**BRIEF A:**
In the passage on the Wannalancit Mills, what was the complex formerly called?
**BRIEF B:**
List every specific year that the History section of the Wannalancit Mills passage mentions.
**BRIEF C:**
From the Wannalancit Mills passage, retype the span from "In 1830, the" to "closed in 1981." with no changes.

The Wannalancit Mills (formerly the Suffolk Mills) in Lowell, Massachusetts is an early American cotton mill, parts of which date to the 1830s at the earliest. Its namesake is a corruption of Wonalancet, a sachem or sagamore of the Penacook Native American tribe. Today the complex is home to office space, conference center, and university research facilities.

==History==

===Operations===

From turbine to line shaft at Suffolk Mills, part of the River Transformed Exhibit.

In 1830, the Suffolk Textile Company was established. Running off of hydropower and later steam power, the mill's buildings were soon built during the mass building mills in the city. During the Civil War, the mill was closed and rebuilt. In 1926, the Suffolk Mills were sold. The New England textile industry was in decline by World War I and collapsed after World War II yet the mill hung on. In 1950, the Wannalancit Textile Company moved into the mills, renaming them. In 1969, Colombian workers were brought in as they were skilled weavers and knew how to operate textile machinery. The mills finally closed in 1981.

**RECORD EXTRACTS:**

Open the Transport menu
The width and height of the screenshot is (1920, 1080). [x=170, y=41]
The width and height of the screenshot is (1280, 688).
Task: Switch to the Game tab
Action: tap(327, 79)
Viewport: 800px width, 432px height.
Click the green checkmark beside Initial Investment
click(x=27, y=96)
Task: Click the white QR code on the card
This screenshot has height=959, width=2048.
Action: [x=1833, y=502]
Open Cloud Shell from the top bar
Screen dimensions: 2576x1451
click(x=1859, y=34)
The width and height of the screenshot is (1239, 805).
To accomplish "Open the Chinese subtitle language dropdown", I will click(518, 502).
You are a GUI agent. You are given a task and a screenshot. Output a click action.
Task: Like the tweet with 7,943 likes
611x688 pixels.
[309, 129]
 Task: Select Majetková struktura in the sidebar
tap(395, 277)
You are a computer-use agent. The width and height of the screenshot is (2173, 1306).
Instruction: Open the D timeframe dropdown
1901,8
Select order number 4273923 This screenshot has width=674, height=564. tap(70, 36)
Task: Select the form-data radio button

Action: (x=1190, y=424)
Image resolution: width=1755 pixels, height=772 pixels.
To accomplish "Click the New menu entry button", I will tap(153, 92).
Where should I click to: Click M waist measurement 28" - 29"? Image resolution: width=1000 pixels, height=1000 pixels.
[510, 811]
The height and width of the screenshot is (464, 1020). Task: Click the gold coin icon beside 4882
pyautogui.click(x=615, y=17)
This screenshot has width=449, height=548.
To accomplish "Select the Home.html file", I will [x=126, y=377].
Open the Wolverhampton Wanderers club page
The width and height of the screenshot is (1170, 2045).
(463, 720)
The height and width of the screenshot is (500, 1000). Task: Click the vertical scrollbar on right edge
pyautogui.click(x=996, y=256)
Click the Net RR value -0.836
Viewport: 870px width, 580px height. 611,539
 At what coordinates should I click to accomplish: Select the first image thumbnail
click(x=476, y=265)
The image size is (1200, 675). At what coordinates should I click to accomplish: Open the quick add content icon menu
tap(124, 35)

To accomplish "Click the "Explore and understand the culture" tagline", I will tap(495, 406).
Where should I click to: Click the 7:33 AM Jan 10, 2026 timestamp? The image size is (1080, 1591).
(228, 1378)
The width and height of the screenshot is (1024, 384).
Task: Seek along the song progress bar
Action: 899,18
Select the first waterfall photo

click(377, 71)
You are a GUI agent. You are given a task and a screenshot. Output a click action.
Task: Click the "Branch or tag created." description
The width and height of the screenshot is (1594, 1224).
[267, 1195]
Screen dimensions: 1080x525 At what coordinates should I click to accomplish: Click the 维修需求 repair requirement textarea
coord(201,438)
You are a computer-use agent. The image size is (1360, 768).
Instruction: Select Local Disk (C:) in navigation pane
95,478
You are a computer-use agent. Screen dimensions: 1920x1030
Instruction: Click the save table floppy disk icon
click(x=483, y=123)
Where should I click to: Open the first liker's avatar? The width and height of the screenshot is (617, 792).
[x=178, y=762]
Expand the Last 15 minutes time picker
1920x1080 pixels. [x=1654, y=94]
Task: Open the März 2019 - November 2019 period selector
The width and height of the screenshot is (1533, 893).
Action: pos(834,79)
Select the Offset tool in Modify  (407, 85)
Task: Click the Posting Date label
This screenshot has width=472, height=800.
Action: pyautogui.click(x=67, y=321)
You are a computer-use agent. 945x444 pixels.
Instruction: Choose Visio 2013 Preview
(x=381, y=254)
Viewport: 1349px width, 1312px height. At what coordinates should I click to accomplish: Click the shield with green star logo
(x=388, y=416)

**FULL SOLUTION A:**
The Suffolk Mills.

**FULL SOLUTION B:**
1830, 1926, 1950, 1969, 1981

**FULL SOLUTION C:**
In 1830, the Suffolk Textile Company was established. Running off of hydropower and later steam power, the mill's buildings were soon built during the mass building mills in the city. During the Civil War, the mill was closed and rebuilt. In 1926, the Suffolk Mills were sold. The New England textile industry was in decline by World War I and collapsed after World War II yet the mill hung on. In 1950, the Wannalancit Textile Company moved into the mills, renaming them. In 1969, Colombian workers were brought in as they were skilled weavers and knew how to operate textile machinery. The mills finally closed in 1981.